White Australia policy: Transnational lives

Ah Du, Certificate of Domicile, 1903, Wagga

The Immigration Restriction Act 1901, and the introduction of the White Australia Policy, had its basis in the earlier colonial immigration restrictions, a resurgent Japan, perceptions of unfair economic competition, and an underlying racism, which saw all coloured people as distinctly inferior to whites, and the need therefore to promote the ideal of racial homogeneity.

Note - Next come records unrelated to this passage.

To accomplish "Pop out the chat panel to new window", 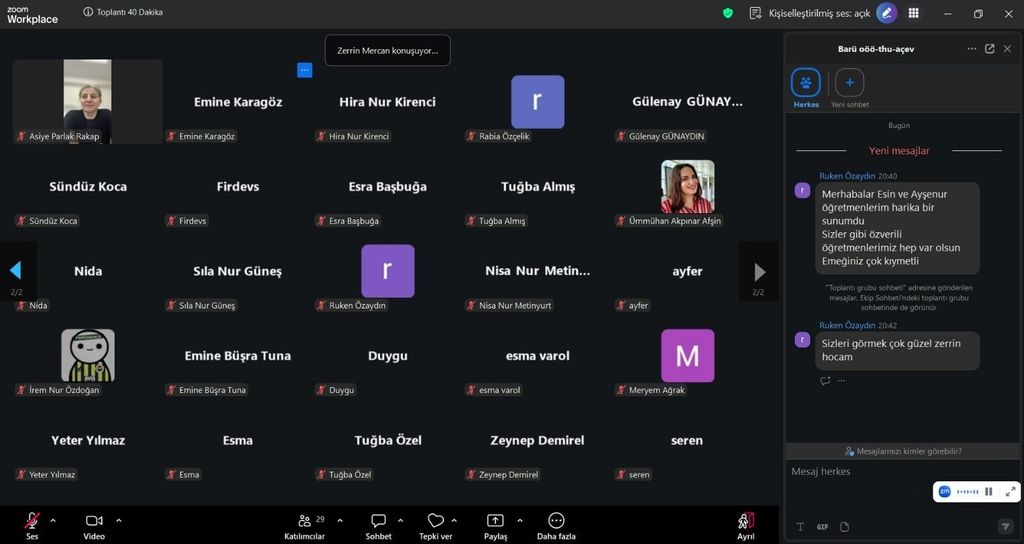I will [989, 48].
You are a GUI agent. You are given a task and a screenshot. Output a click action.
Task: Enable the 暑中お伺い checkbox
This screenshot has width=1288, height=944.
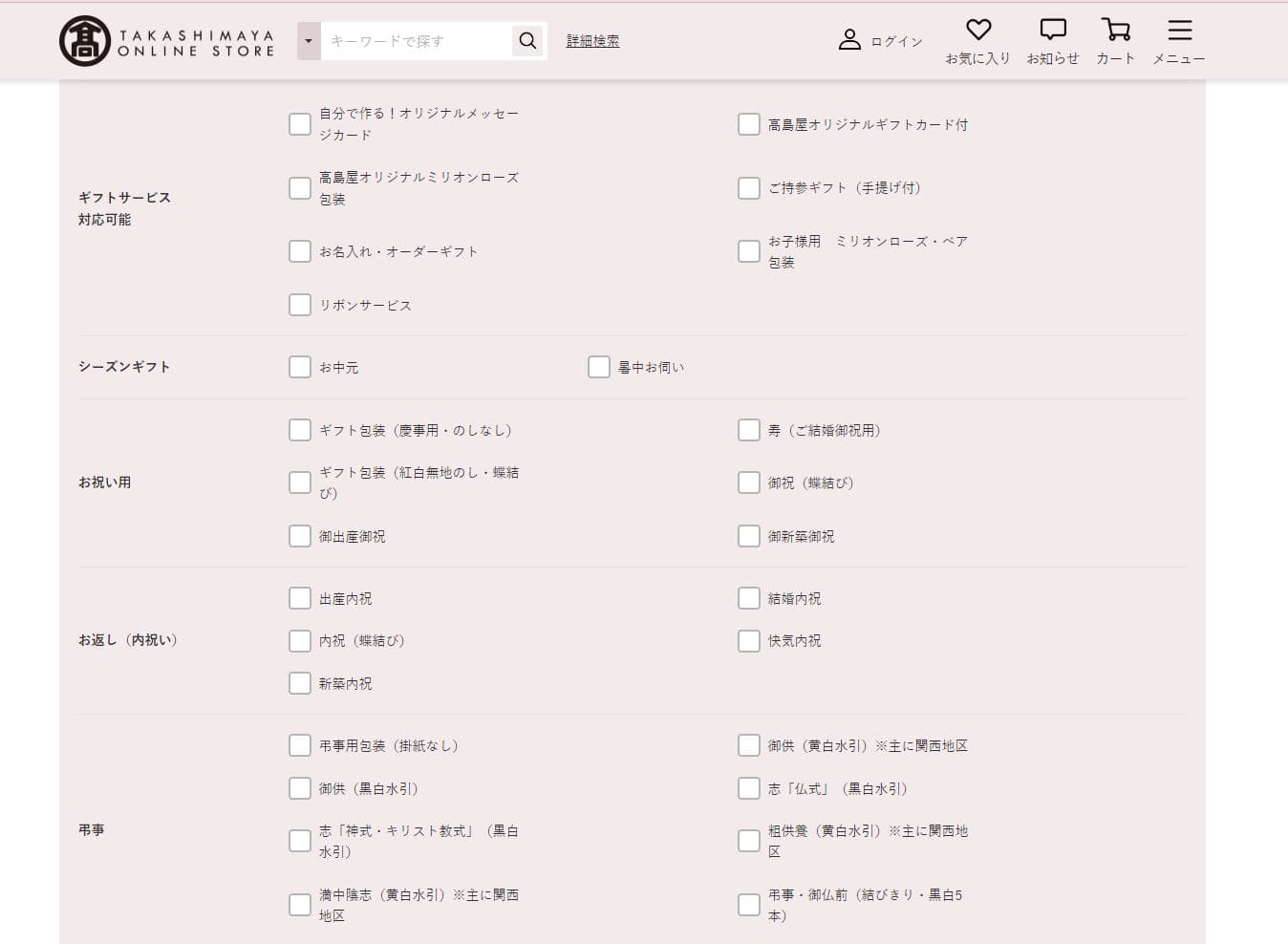coord(599,368)
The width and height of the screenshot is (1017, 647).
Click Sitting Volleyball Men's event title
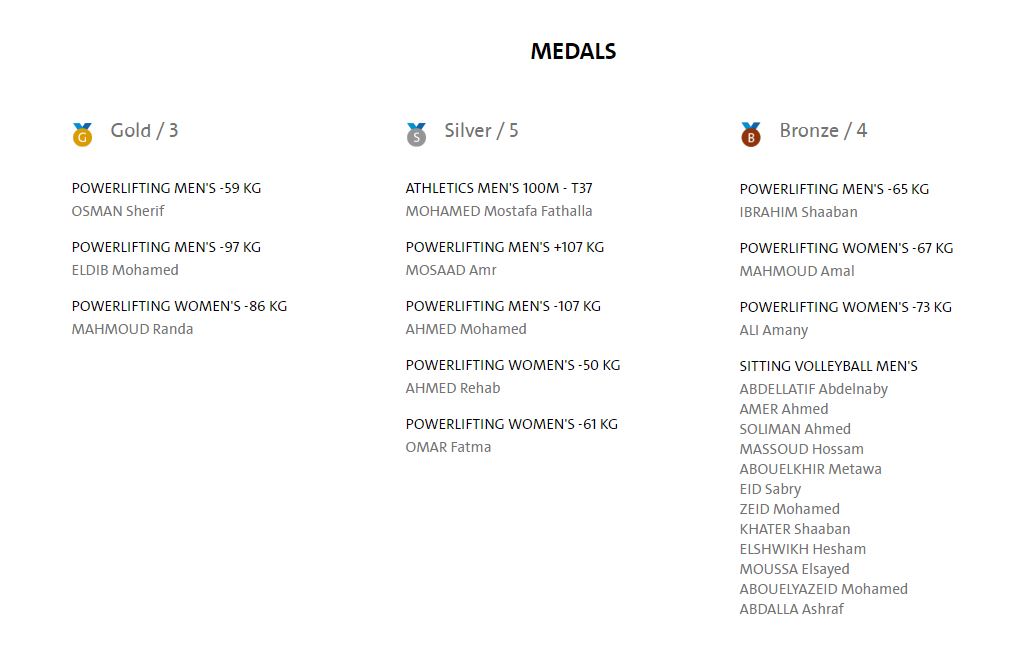pos(828,366)
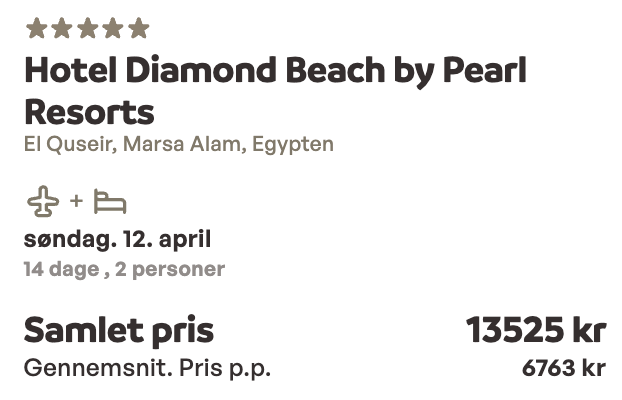Select the departure date søndag. 12. april
The image size is (622, 400).
tap(117, 240)
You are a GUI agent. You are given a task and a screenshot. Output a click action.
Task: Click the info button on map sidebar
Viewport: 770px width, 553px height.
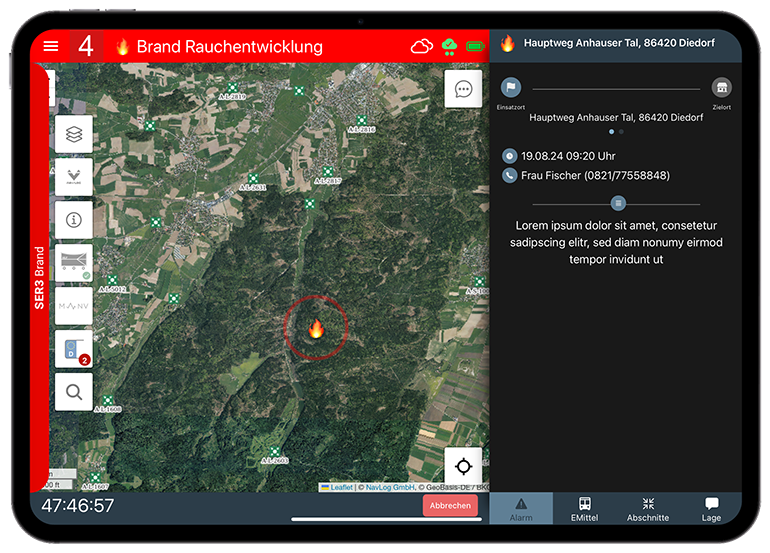tap(74, 219)
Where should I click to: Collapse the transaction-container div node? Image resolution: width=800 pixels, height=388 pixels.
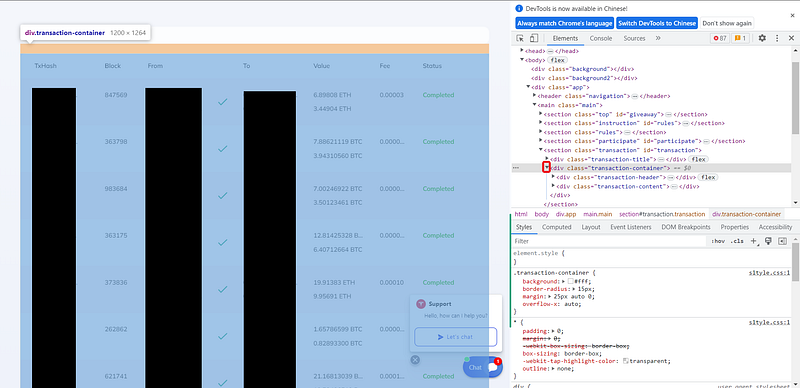point(546,168)
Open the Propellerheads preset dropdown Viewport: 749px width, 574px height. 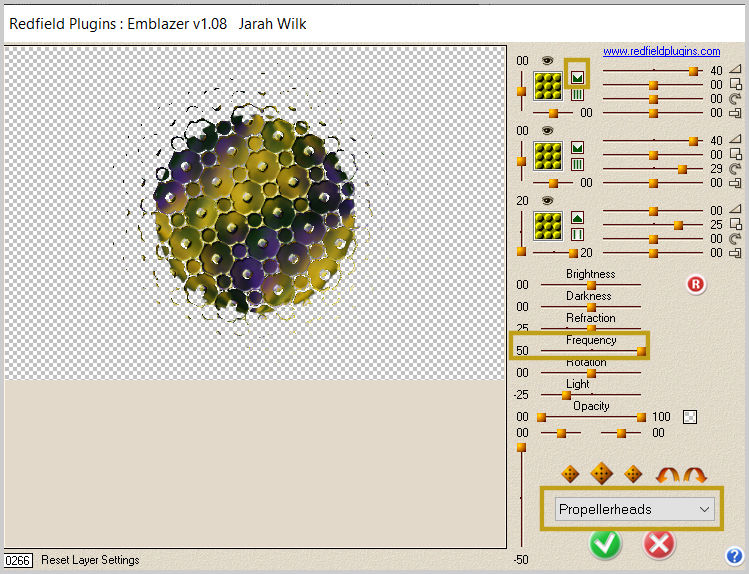635,509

Because of their greater and disproportionate numbers, the new legislation disadvantaged Chinese males more than any other non-European group. True, they no longer had to pay the poll tax if they wished to travel between the former colonies, but bar a brief interregnum of 15 months in the early 1900s they could not, as a general rule admit family members to Australia, other than on a temporary basis. By this measure it was hoped that the Chinese population would gradually decrease.

The Chinese and all other coloured people were also denied citizenship rights, unless they were naturalised, this policy effectively excluding the children of naturalised Chinese from citizenship.

Mee Ling, CEDT, 1910, Junee

These new arrangements became effective on 21 October 1902. Any Chinese person domiciled in Australia who wished to leave temporarily could apply for a Certificate of Domicile. In December 1905 the Certificate of Domicile was replaced by the Certificate of Exemption from the Dictation Test (CEDT). The CEDTs could be made available to residents deemed of good character who had lived in Australia for five years, the test of character being made more explicit than with the Certificates of Domicile. Wives and dependent children, students, businessmen and others were admitted on a short term basis on the basis of a CEDT. The bureaucratic needs for administering the CEDTs were complex and involved photographs, hand prints and character references, including one from the local police.

The Chinese may have been residents of Australia but they were not free people, and if not under continued surveillance, then at least aware that any slip-up on their part could mean that their CEDT application would be refused. Possession of a court record or bad character reference from the local police guaranteed it. Even the children were scrutinised, for they needed satisfactory school reports.